- _Work to be completed_:
Render the following lines as a numbered list, omitting blank lines.

- _Exercise materials_:
--- BEGIN ---
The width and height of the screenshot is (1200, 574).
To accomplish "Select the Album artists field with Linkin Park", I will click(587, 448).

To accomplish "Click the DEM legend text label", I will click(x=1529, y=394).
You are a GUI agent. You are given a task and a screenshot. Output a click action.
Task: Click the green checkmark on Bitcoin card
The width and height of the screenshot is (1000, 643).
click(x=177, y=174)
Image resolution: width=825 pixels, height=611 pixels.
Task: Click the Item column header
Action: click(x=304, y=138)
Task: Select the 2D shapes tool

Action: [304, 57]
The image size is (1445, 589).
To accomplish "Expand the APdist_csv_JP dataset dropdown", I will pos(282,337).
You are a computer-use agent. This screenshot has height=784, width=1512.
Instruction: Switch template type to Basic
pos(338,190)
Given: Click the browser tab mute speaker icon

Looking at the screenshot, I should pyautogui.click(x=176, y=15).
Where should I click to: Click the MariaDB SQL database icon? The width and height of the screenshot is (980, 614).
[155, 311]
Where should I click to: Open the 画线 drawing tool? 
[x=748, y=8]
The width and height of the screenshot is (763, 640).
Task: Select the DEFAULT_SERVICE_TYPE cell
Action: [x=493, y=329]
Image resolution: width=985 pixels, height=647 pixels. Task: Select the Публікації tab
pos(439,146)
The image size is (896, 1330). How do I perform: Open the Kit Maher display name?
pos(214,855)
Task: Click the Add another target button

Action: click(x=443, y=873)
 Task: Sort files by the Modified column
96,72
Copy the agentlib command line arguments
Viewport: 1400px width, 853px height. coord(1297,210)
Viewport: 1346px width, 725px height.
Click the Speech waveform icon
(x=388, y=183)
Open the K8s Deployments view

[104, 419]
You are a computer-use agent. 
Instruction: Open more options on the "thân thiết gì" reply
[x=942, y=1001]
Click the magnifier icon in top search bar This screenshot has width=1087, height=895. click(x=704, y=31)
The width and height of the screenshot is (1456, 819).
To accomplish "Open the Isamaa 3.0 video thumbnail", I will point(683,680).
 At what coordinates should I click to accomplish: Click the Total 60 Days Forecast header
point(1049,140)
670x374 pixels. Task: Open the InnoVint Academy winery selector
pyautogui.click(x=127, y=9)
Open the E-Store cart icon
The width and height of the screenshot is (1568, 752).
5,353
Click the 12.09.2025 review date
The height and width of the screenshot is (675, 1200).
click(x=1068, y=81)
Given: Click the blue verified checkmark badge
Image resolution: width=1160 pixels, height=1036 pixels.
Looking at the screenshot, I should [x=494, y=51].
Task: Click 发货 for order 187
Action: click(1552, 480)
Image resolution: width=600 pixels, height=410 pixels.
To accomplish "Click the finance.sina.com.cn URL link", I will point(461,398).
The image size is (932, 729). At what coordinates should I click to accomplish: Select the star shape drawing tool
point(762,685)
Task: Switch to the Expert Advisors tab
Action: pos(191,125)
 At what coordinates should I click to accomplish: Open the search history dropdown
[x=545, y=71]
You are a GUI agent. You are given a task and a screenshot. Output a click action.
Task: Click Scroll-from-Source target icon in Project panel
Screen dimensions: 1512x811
--- END ---
- _Output of the task_:
1. The width and height of the screenshot is (1200, 574).
2. To accomplish "Select the Album artists field with Linkin Park", I will click(587, 448).
3. To accomplish "Click the DEM legend text label", I will click(x=1529, y=394).
4. You are a GUI agent. You are given a task and a screenshot. Output a click action.
5. Task: Click the green checkmark on Bitcoin card
6. The width and height of the screenshot is (1000, 643).
7. click(x=177, y=174)
8. Image resolution: width=825 pixels, height=611 pixels.
9. Task: Click the Item column header
10. Action: click(x=304, y=138)
11. Task: Select the 2D shapes tool
12. Action: [304, 57]
13. The image size is (1445, 589).
14. To accomplish "Expand the APdist_csv_JP dataset dropdown", I will pos(282,337).
15. You are a computer-use agent. This screenshot has height=784, width=1512.
16. Instruction: Switch template type to Basic
17. pos(338,190)
18. Given: Click the browser tab mute speaker icon
19. Looking at the screenshot, I should pyautogui.click(x=176, y=15).
20. Where should I click to: Click the MariaDB SQL database icon? The width and height of the screenshot is (980, 614).
21. [155, 311]
22. Where should I click to: Open the 画线 drawing tool? 
23. [x=748, y=8]
24. The width and height of the screenshot is (763, 640).
25. Task: Select the DEFAULT_SERVICE_TYPE cell
26. Action: [x=493, y=329]
27. Image resolution: width=985 pixels, height=647 pixels. Task: Select the Публікації tab
28. pos(439,146)
29. The image size is (896, 1330). How do I perform: Open the Kit Maher display name?
30. pos(214,855)
31. Task: Click the Add another target button
32. Action: click(x=443, y=873)
33.  Task: Sort files by the Modified column
34. 96,72
35. Copy the agentlib command line arguments
36. Viewport: 1400px width, 853px height. coord(1297,210)
37. Viewport: 1346px width, 725px height.
38. Click the Speech waveform icon
39. (x=388, y=183)
40. Open the K8s Deployments view
41. [104, 419]
42. You are a computer-use agent. 
43. Instruction: Open more options on the "thân thiết gì" reply
44. [x=942, y=1001]
45. Click the magnifier icon in top search bar This screenshot has width=1087, height=895. click(x=704, y=31)
46. The width and height of the screenshot is (1456, 819).
47. To accomplish "Open the Isamaa 3.0 video thumbnail", I will point(683,680).
48.  At what coordinates should I click to accomplish: Click the Total 60 Days Forecast header
49. point(1049,140)
50. 670x374 pixels. Task: Open the InnoVint Academy winery selector
51. pyautogui.click(x=127, y=9)
52. Open the E-Store cart icon
53. The width and height of the screenshot is (1568, 752).
54. 5,353
55. Click the 12.09.2025 review date
56. The height and width of the screenshot is (675, 1200).
57. click(x=1068, y=81)
58. Given: Click the blue verified checkmark badge
59. Image resolution: width=1160 pixels, height=1036 pixels.
60. Looking at the screenshot, I should [x=494, y=51].
61. Task: Click 发货 for order 187
62. Action: click(1552, 480)
63. Image resolution: width=600 pixels, height=410 pixels.
64. To accomplish "Click the finance.sina.com.cn URL link", I will point(461,398).
65. The image size is (932, 729). At what coordinates should I click to accomplish: Select the star shape drawing tool
66. point(762,685)
67. Task: Switch to the Expert Advisors tab
68. Action: pos(191,125)
69.  At what coordinates should I click to accomplish: Open the search history dropdown
70. [x=545, y=71]
71. You are a GUI agent. You are given a task and a screenshot. Output a click action.
72. Task: Click Scroll-from-Source target icon in Project panel
73. Screen dimensions: 1512x811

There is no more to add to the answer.